Ann Dyer Earns Certification through Medical Library Association
WSU Health Sciences Library Director Ann Dyer has earned the Systematic Review Services Specialization (SRSS) certificate (Level I) through the Medical Library Association (MLA). SRSS certification provides information retrieval and management skills to support users and researchers in conducting high-quality and reproducible systematic reviews.
Dyer said she pursued the SRSS certificate from MLA to support secondary research in WSU’s health sciences. The library launched a new evidence synthesis service last fall, and Dyer wanted the expertise to manage the service, including best practices for the workflow, the internal peer-review process, communication with researchers, acquiring relevant software, and more.

“As part of our service, each librarian contributes as co-author on evidence synthesis projects such as systematic or scoping reviews,” she said. “Therefore, we each need to have up-to-date technical skills in developing a replicable search methodology. This specialization included many relevant skill-building classes on these search techniques, which helps us improve the quality of secondary research coming out of WSU’s health sciences.”
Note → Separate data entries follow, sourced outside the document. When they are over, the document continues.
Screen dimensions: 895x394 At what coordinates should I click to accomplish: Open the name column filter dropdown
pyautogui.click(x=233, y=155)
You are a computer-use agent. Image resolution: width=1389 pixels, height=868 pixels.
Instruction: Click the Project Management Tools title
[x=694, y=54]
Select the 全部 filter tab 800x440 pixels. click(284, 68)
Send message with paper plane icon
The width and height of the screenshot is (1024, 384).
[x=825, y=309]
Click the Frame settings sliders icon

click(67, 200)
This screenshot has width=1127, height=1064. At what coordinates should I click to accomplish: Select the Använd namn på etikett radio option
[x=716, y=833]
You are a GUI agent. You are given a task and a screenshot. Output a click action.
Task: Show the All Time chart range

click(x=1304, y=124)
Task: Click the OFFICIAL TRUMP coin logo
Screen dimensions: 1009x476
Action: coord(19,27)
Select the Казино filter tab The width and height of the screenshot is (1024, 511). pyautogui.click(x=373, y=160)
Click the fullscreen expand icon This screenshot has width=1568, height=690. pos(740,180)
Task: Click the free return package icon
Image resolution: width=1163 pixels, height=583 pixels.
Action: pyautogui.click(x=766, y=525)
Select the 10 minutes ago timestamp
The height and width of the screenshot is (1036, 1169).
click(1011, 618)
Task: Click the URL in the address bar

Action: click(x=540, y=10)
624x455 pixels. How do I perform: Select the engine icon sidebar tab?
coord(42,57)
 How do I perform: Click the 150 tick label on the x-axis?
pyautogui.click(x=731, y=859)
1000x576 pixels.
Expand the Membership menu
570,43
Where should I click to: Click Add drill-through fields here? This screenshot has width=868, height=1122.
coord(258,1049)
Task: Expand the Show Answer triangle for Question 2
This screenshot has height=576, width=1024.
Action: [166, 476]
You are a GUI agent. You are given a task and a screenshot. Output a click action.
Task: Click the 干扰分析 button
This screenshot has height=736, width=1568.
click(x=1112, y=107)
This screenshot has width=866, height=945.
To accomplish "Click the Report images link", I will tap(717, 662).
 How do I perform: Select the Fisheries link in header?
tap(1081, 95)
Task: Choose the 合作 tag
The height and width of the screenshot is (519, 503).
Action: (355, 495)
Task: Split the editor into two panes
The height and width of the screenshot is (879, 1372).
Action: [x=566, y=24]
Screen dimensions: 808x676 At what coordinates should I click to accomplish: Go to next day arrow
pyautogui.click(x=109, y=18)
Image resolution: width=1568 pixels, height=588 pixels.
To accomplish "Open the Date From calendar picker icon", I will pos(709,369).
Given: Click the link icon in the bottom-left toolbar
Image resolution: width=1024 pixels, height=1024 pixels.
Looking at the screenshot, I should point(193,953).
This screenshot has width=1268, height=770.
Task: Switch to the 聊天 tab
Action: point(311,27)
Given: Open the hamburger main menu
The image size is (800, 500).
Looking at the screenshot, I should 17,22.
The MLA, along with a workgroup of experts on systematic reviews and review services, developed the SRSS tailored to librarians’ needs and launched it in 2022. According to a 2024 article in the Journal of the Medical Library Association, “Designing a Framework for Curriculum Building in Systematic Review Competencies for Librarians: A Case Report,” one of the required courses in the specialization was developed by the authors, who set out to build a value-added curriculum that would provide essential searching skills for librarians working in evidence synthesis domains.
The course aligns with six systematic review competencies for librarians developed and published by a group of health science librarians from the University of Michigan in 2017:
- Conducting a reference interview
- Performing preliminary searches
- Selecting appropriate resources to search
- Building an extensive, comprehensive, and documented search strategy
- Peer-reviewing search strategies, and
- Reporting search methods
“As evidence synthesis methodologies continue to evolve, author teams cannot overlook the profound impact of librarians and their search expertise in supporting evidence synthesis methodologies,” the 2024 case report authors concluded. “The development of proficient searching skills and searching instruction techniques among librarians is essential for mitigating bias, ensuring credibility, and upholding the integrity of published evidence syntheses.”